To keep this simple, there is a pattern we need to employ in the kernel to wait on threads.

  1. Spawn the threads, obtaining a thread handle.
  2. Converting the thread handle to a PETHREAD.
  3. Wait on the PETHREAD (aka our thread).
  4. Close the thread handle.
  5. Decrement the reference count obtained for the PETHREAD.
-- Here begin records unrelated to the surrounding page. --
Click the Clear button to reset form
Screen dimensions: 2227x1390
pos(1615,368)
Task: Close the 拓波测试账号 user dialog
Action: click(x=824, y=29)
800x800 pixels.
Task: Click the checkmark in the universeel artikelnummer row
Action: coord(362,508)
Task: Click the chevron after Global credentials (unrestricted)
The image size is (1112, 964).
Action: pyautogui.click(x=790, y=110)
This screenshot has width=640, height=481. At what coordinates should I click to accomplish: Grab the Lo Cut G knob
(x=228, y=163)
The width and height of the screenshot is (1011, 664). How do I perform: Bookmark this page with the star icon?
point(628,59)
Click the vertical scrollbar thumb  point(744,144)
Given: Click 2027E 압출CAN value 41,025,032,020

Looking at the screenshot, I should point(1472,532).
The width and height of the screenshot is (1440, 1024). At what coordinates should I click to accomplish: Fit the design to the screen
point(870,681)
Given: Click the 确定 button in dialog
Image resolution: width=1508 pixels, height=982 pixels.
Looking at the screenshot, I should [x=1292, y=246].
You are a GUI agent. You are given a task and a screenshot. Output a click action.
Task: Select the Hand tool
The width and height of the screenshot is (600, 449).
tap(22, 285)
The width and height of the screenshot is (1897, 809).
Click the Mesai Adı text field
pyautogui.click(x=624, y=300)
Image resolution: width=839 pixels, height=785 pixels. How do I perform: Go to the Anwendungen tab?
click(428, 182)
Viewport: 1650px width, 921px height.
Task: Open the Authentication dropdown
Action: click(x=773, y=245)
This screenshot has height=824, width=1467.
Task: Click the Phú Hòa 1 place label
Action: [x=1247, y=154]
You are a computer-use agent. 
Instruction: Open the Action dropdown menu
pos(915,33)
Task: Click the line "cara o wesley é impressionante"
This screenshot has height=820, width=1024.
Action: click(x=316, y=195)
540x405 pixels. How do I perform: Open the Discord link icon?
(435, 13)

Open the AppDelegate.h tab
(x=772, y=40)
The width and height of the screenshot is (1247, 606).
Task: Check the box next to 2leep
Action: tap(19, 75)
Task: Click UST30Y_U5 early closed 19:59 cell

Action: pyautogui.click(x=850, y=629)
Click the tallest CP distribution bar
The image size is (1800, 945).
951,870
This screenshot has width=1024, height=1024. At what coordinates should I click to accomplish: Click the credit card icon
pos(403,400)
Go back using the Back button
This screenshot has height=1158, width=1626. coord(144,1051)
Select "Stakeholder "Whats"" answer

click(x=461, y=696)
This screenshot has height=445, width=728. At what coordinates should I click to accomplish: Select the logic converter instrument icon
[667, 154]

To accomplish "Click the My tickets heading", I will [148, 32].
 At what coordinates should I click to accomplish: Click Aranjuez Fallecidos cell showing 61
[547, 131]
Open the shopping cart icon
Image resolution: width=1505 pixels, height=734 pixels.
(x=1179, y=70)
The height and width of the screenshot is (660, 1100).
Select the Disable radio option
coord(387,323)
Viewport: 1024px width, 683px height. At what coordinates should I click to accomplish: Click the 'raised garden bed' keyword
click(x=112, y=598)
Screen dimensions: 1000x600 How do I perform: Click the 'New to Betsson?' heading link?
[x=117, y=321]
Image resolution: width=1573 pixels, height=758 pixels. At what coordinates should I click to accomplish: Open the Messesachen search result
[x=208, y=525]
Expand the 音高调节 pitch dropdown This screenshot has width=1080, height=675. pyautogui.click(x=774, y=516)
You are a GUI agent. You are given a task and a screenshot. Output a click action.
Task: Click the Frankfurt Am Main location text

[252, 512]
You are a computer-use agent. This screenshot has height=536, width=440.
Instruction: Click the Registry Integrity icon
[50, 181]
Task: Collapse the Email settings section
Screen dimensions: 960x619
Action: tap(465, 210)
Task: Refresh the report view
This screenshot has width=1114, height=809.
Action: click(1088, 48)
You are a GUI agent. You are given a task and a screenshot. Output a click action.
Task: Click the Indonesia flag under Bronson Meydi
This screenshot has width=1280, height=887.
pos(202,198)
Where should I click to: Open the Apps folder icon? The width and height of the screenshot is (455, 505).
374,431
The TL;DR just show me the code:

//
// spawn 3 threads
//
for _ in 0..3 {
    let mut thread_handle: HANDLE = null_mut();

    let res = unsafe {
        PsCreateSystemThread(
            &mut thread_handle, 
            0, 
            null_mut::<OBJECT_ATTRIBUTES>(), 
            null_mut(),
            null_mut::<CLIENT_ID>(), 
            Some(KMutexTest::callback_test_multithread_mutex_global_static), 
            null_mut(),
        )
    };

    if res == STATUS_SUCCESS {
        th.push(thread_handle);
    }
}


//
// Join the thread handles
//

for thread_handle in th {
    if !thread_handle.is_null() && unsafe{KeGetCurrentIrql()} <= APC_LEVEL as u8 {
        let mut thread_obj: PVOID = null_mut();
        let ref_status = unsafe {
            ObReferenceObjectByHandle(
                thread_handle,
                THREAD_ALL_ACCESS,
                null_mut(),
                KernelMode as i8,
                &mut thread_obj,
                null_mut(),
            )
        };
        unsafe { let _ = ZwClose(thread_handle); };

        if ref_status == STATUS_SUCCESS {
            unsafe {
                let _ = KeWaitForSingleObject(
                    thread_obj,
                    Executive,
                    KernelMode as i8,
                    FALSE as u8,
                    null_mut(),
                );
            }
            
        unsafe { ObfDereferenceObject(thread_obj) };
        }
        
    }
}

// now the main thread is resumed